My loving people, we have been persuaded by some that are careful of our safety, to take heed how we commit ourselves to armed multitudes, for fear of treachery; but I assure you I do not desire to live to distrust my faithful and loving people. Let tyrants fear.
This speech is a telling example of the idea of character in rhetoric, and the character Elizabeth is playing, to great effect here, is the nation itself. There is a scholarly controversy about whether Elizabeth created this sense of formidable character by her physical image. Many of the historical and pictorial accounts of the occasion depict the queen on the back of a white steed in, variously, different types of armour, a white gown with a steel corselet, wielding a truncheon and sporting a helmet with a plume of feathers. The typical armoured representation is Britomart, an allegorical character in Spenser’s epic poem The Faerie Queen who stands for English virtue and military power. It is more than likely that these representations depict the character Elizabeth was displaying rather than the clothing she actually wore.
In his famous trinity of rhetorical virtues, Aristotle distinguished the appeal to rational argument (logos) from the call on the emotions (pathos). But the hardest of the three elements to manufacture was ethos, the character of the speaker, the sense of the personal communicated when a speaker stands alone. The word ‘character’ has an important dual connotation. Character is a set of virtues we display which add up to who we are. But we also use the word ‘character’ to describe a figure in fiction. That usage too is relevant to rhetoric, and it is highly relevant to the imagined community of the nation.
In the case of Elizabeth, the character on display is an enhanced version of the actual person who had stood nervously at the mouth of the river Thames a few moments before. Elizabeth Tudor has one major advantage over any other speaker. She is the Queen of England. She is the nation. She uses this immediately to define her character. She identifies here at once with the people, seeking authority from the subjects she is addressing. She does this by refusing to doubt their fidelity to a task that is, by implication, bound to be onerous. She transfers the fear that she will be feeling and that her audience and soldiers will have been feeling onto the absent tyrant.
I have always so behaved myself that, under God, I have placed my chiefest strength and safeguard in the loyal hearts and good-will of my subjects; and therefore I am come amongst you, as you see, at this time, not for my recreation and disport, but being resolved, in the midst and heat of the battle, to live and die amongst you all; to lay down for my God, and for my kingdom, and my people, my honour and my blood, even in the dust.

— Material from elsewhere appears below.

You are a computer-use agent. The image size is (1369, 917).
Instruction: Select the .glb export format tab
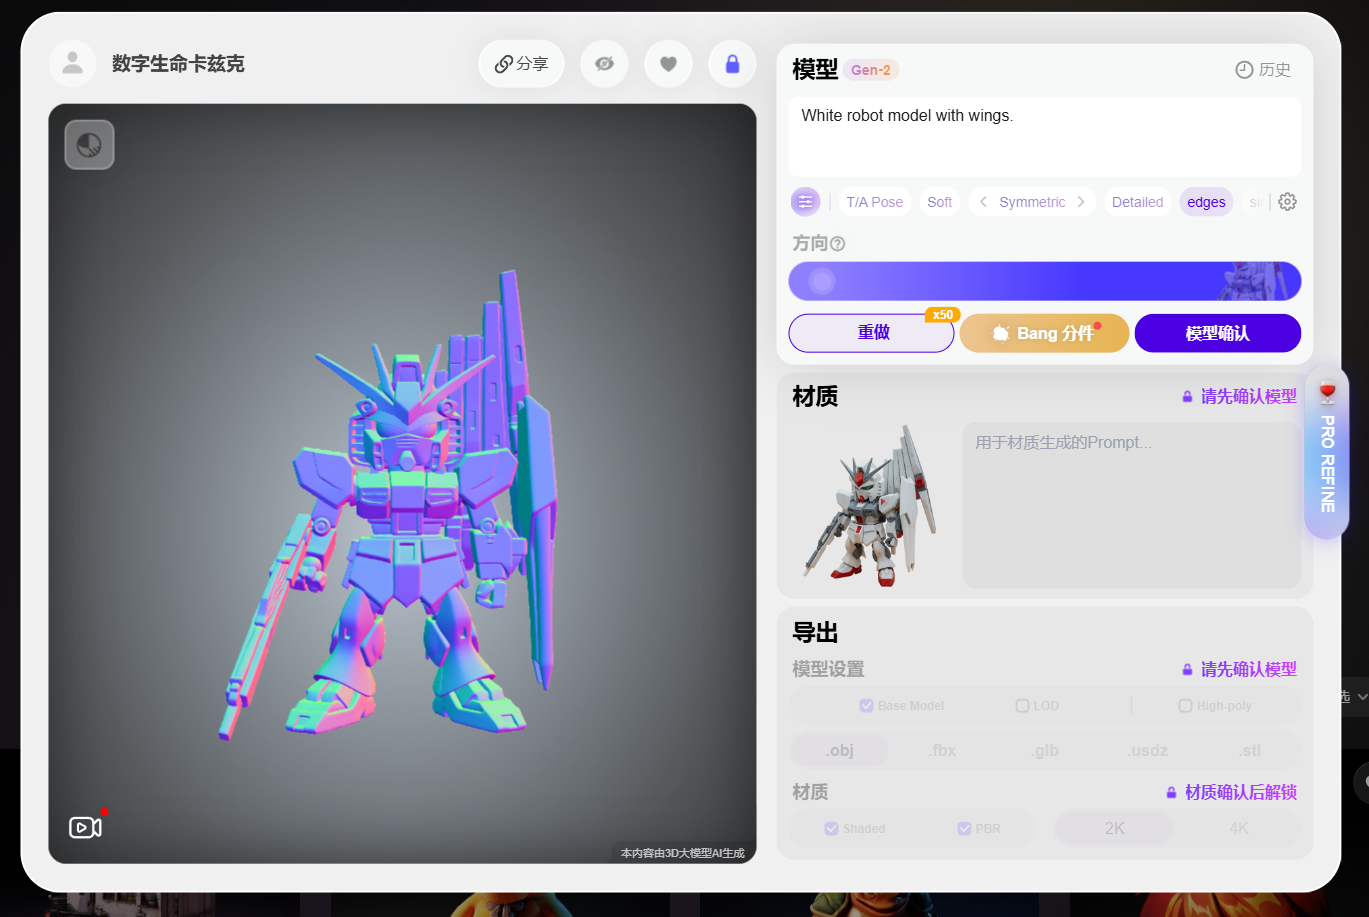tap(1043, 749)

The peril is so grave that a sacrifice may be called for. Victory is by no means assured, and Elizabeth makes it clear that she is prepared to pay the price herself. That is a vital message, as her purpose here is to rally the troops. Before speaking, Elizabeth had watched a mimicked battle in which the English were victorious. She then seeks to inspire the troops by conjuring the spirit of her people. They are not citizens, of course. The word subjects also conjures the shadow of the monarch who makes them so, but it is still notable that Elizabeth’s appeal to the troops is done not in the name of power and the prestige of office but in that of service to the nation, which she evokes by asserting her own. This is a democratic form of address for a monarch to make, an association with the nation. No political institution is so wrapped up in the personal as the monarchy. The queen, in time of war, is the embodiment of national mythology.
I know I have the body but of a weak and feeble woman; but I have the heart and stomach of a king, and of a king of England too, and think foul scorn that Parma or Spain, or any prince of Europe, should dare to invade the borders of my realm: to which rather than any dishonour shall grow by me, I myself will take up arms, I myself will be your general, judge, and rewarder of every one of your virtues in the field.
This is the critical question that has, until this point in the speech, been unspoken. Elizabeth knows that the most barbed criticism of her reign, at a time of military crisis, is that she is a woman who does not have the strength to command the armed forces. The contrast with the excessively masculine Henry VIII lay like a shadow over the scene. Instead of stepping around the problem, Elizabeth confronts it by articulating the criticism. There is a general lesson here. Criticism is better countered if it is named honestly. Elizabeth describes exactly the thought the objector will have. She takes the opposing view seriously by seeming to accept it before she renders it irrelevant. It is not the body that matters but the spirit, and the confrontation shows that she has plenty of that. Call me weak and you call this nation weak. The nation in question was, of course, England.
Then, at the end of the counter-attack, she associates herself directly with the king. This is the king in general, the attributes that men might hitherto have regarded as a male preserve, but also the king in particular, Elizabeth’s father Henry. In a single sentence she has turned an apparent weakness into a signal strength.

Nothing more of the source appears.